After I moved from shared web hosting, my collection of websites had been running on a $5 / month VPS from Digital Ocean – for that I got 1 CPU, 512 MB of RAM, and 20 GB of disk space. On top of that I used an out-of-the-box Ubuntu image, and installed Apache for the web server and MySQL for the database server.

I then installed a number of separate WordPress instances for my blogs, a few copies of Zenphoto to drive my different photo galleries, and then a mishmash of custom code for a number of other side projects. All of that is exposed via four different domain names, all of which sit behind the CloudFlare CDN to reduce the load on my server.

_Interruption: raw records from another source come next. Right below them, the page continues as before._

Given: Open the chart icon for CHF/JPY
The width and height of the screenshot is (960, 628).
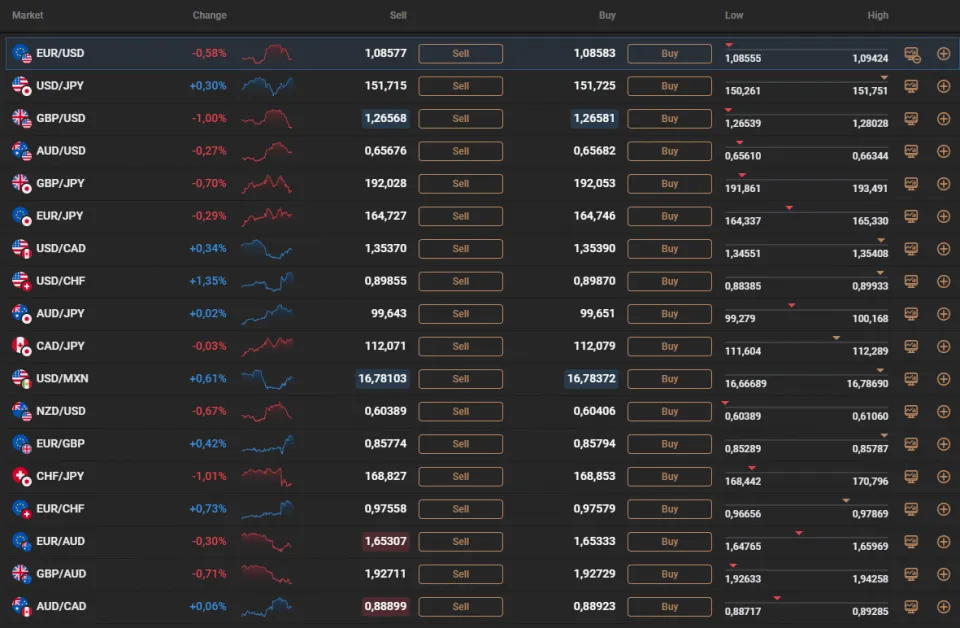Looking at the screenshot, I should pyautogui.click(x=911, y=476).
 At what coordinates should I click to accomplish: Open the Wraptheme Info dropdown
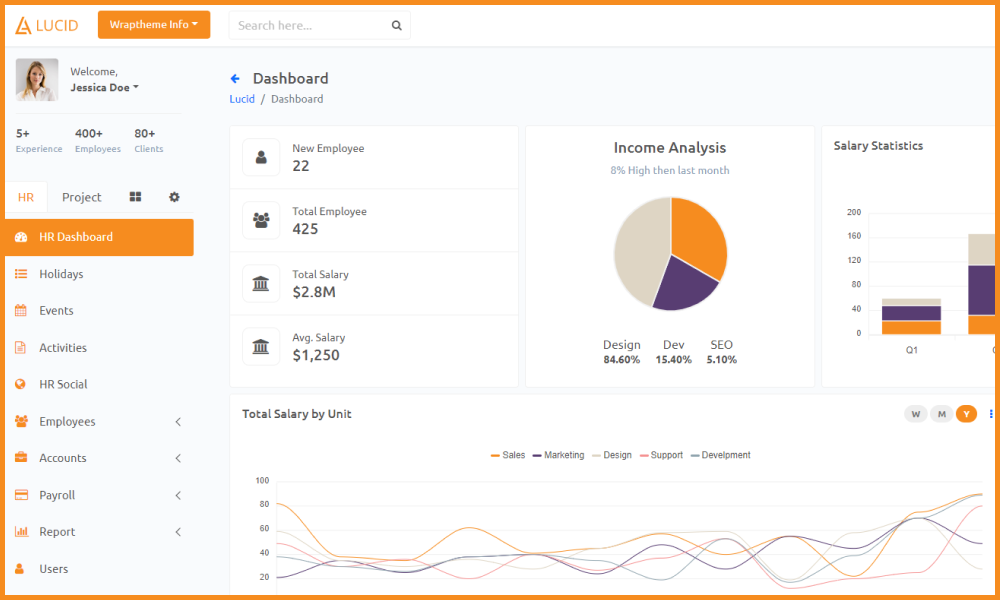[154, 25]
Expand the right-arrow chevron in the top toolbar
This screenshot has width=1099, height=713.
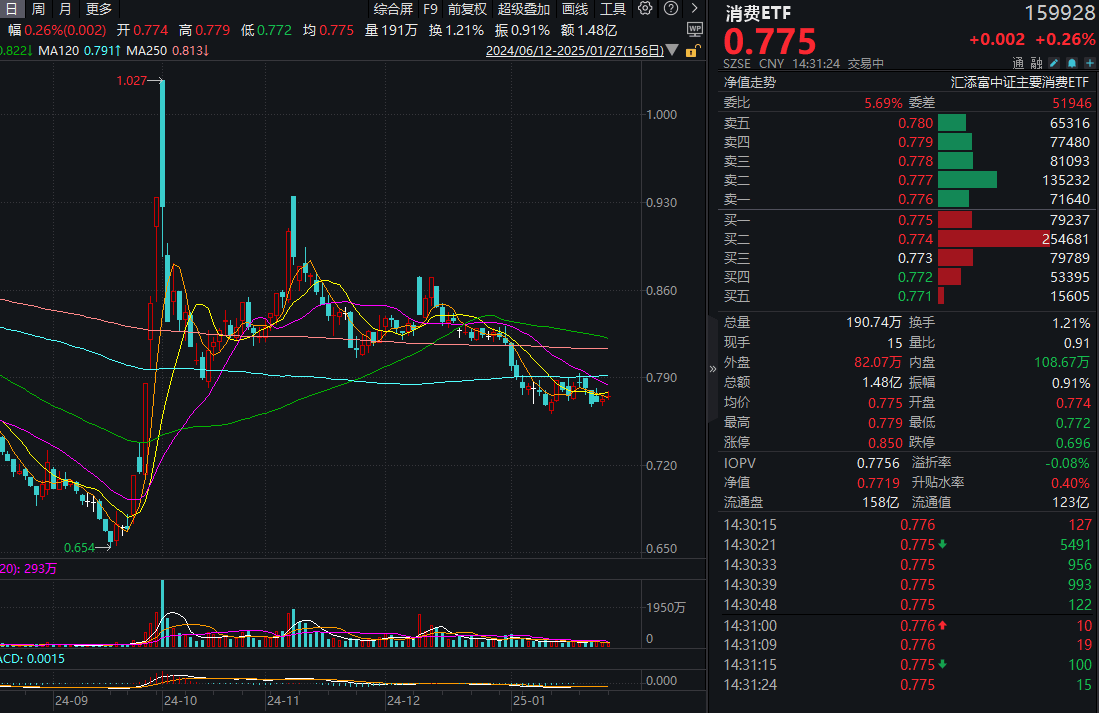click(694, 8)
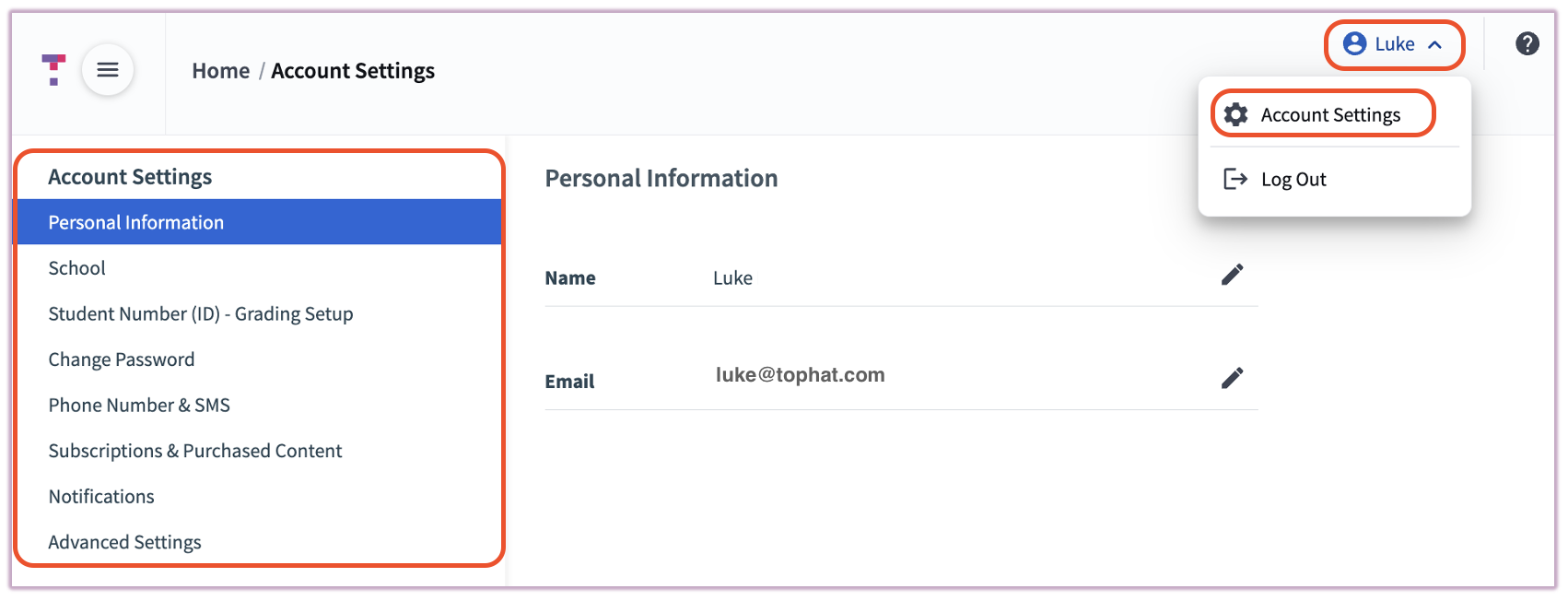Edit the Email using the pencil icon

(x=1232, y=377)
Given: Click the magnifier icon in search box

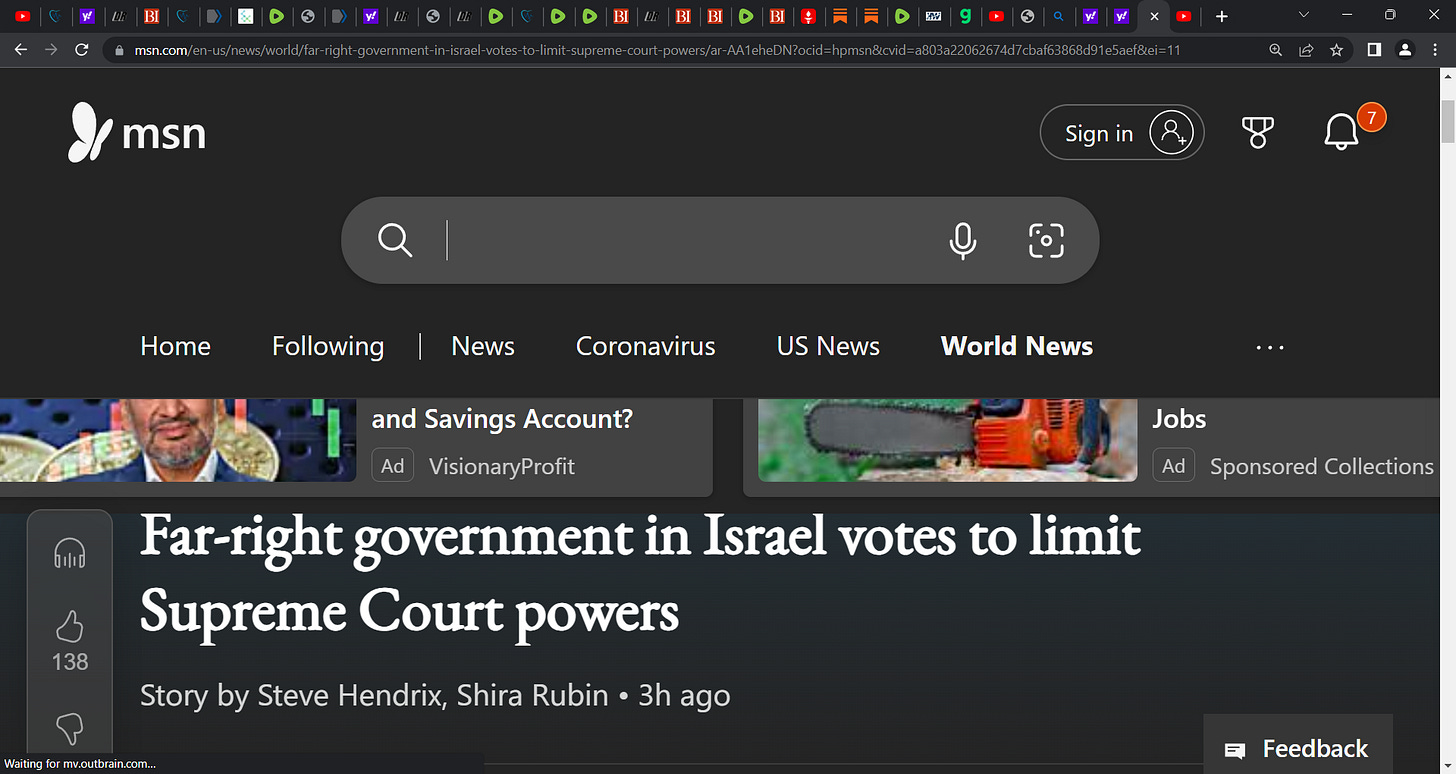Looking at the screenshot, I should [x=395, y=240].
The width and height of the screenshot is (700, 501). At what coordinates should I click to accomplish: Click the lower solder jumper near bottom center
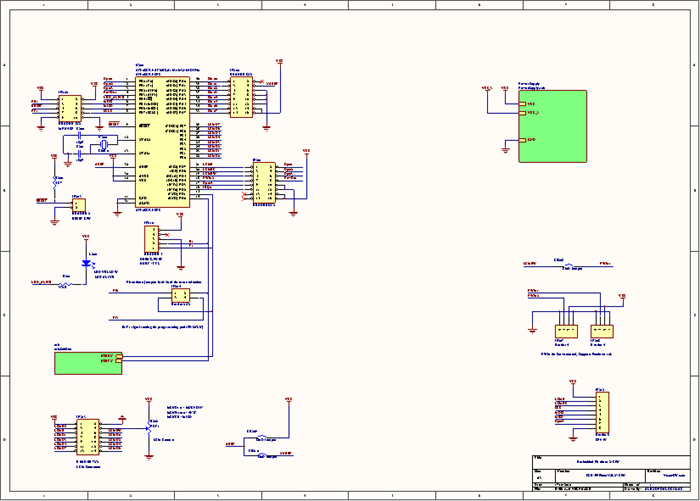tap(263, 455)
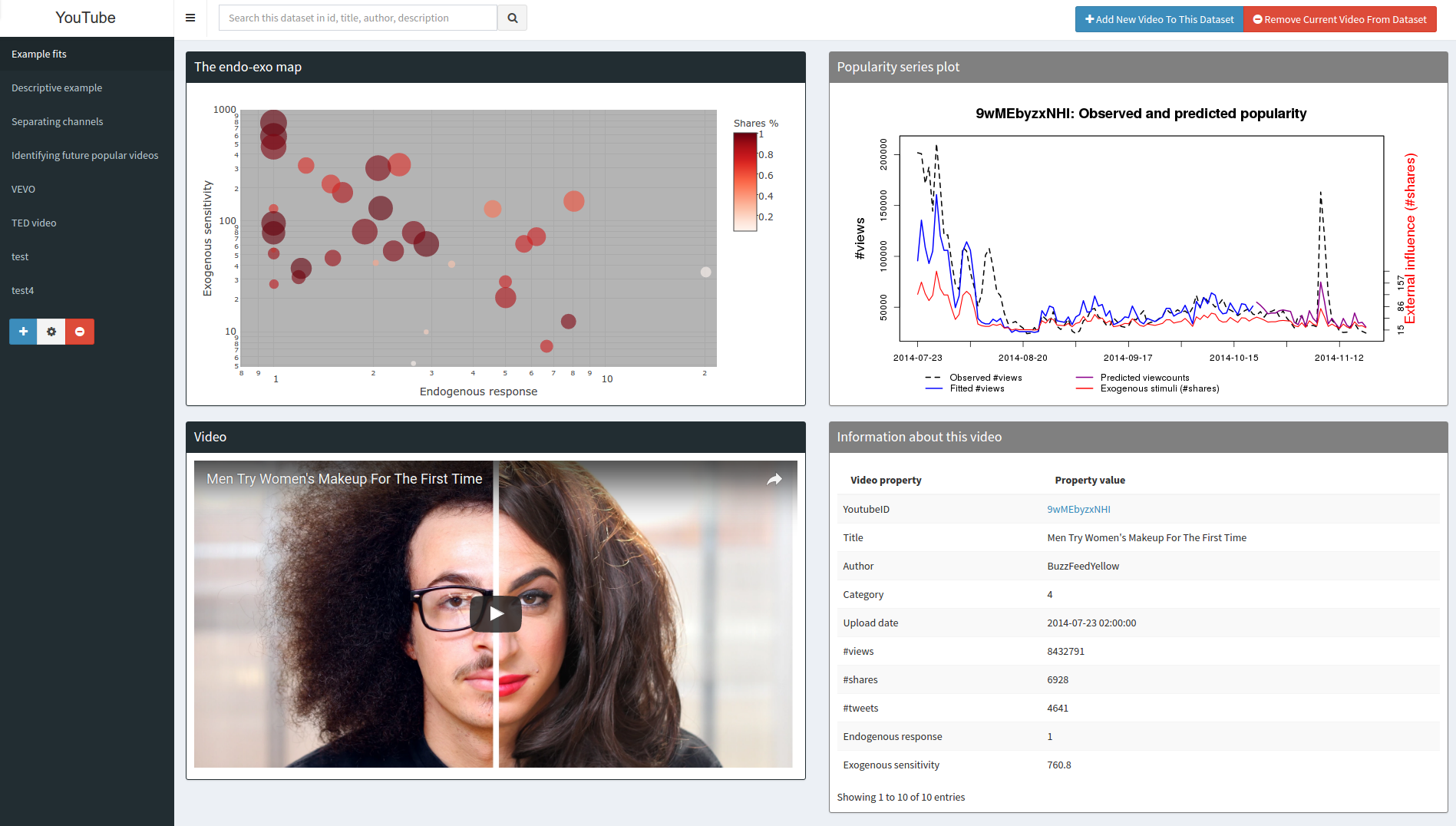Click the Shares % color scale bar
The width and height of the screenshot is (1456, 826).
(x=745, y=181)
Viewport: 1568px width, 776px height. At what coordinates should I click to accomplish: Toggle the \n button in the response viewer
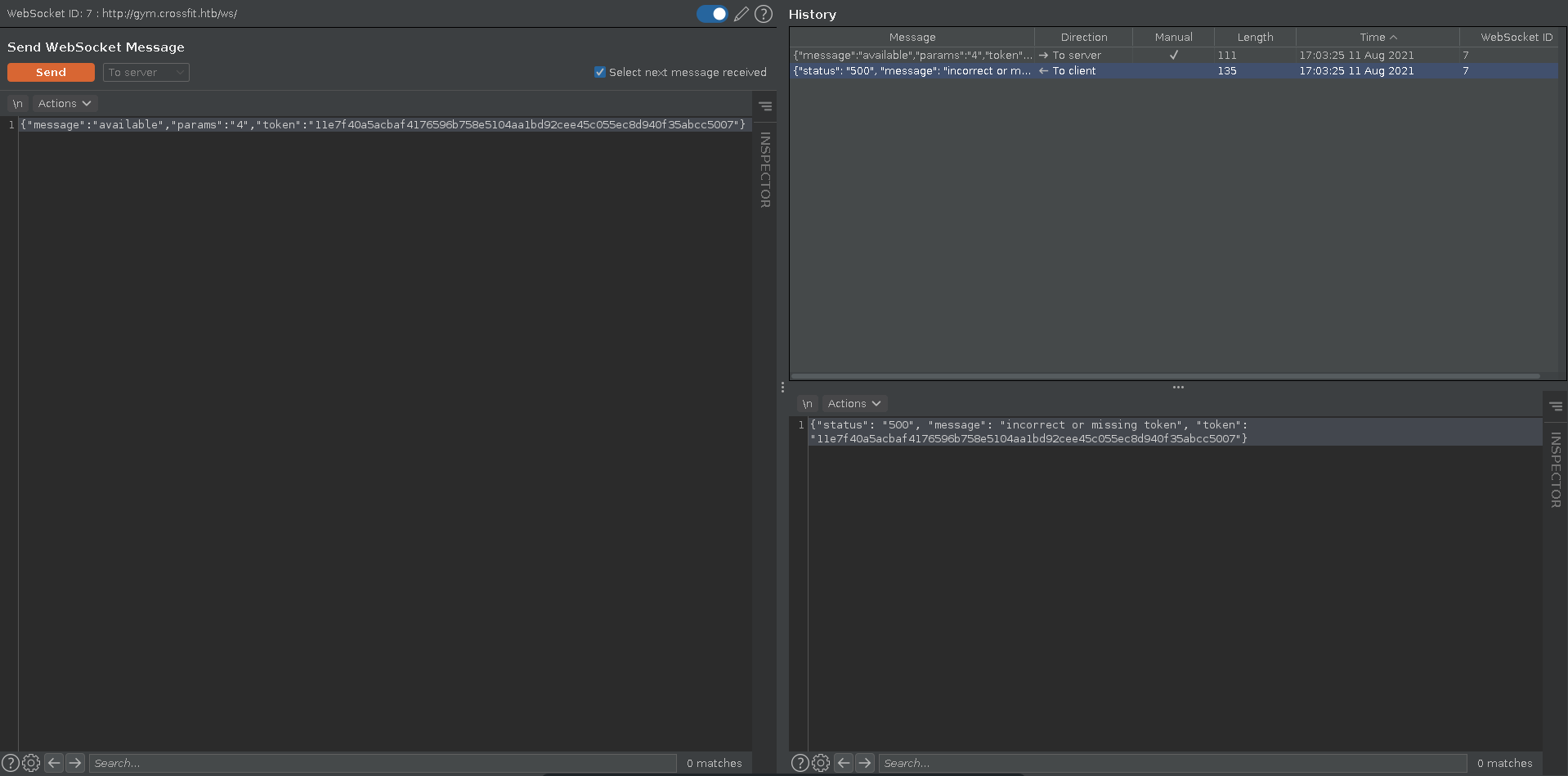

With some many web sites running on just 512 MB of RAM, performance was an issue! My first fix was to setup a 1 GB swap file to give some breathing room, which did stabilise the situation, but MySQL would still crash every few days when the server ran out of memory.

Swapping out Apache for the much less memory intensive Nginx web server is one way to fix the issue, but I didn’t have time for that. My solution – cron jobs to check the status of my server and restart the services as required!

The first script I came up with checked if the MySQL service was running, and start it up if it wasn’t.

service mysql status| grep 'mysql start/running' > /dev/null 2>&1 if [ $? != 0 ] then SUBJECT="MySQL service restarted $(date)" service mysql status|mail -s "$SUBJECT" me@example.com sudo service mysql start fi

My second attempt negated the need for the first script, as it checked to see how much memory was free on my server, and restarted Apache if it was less than a given threshold.

#Minimum available memory limit, MB THRESHOLD=300
available=$(free -m|awk '/^Swap:/{print $4}') if [ $available -lt $THRESHOLD ] then SUBJECT="Apache service restarted $(date)" service apache2 status|mail -s "$SUBJECT" me@example.com sudo service apache2 restart fi

Under normal load my cron job would restart Apache every day or so, but it did keep the database server up for the rest of the time.

Something is not right

After realising my web site was taking minutes to load pages, not seconds, I started to dig into my server logs. CPU load was hitting 100%, as was memory consumption, and my cron job was restarting Apache every few minutes – something wasn’t quite right!

My first avenue of investigation was Google Analytics – I wanted to find out if the spike in load was due to a flood of new traffic. While the Slashdot effect is a nice problem to have, but in my case it wasn’t to be – incoming traffic was normal.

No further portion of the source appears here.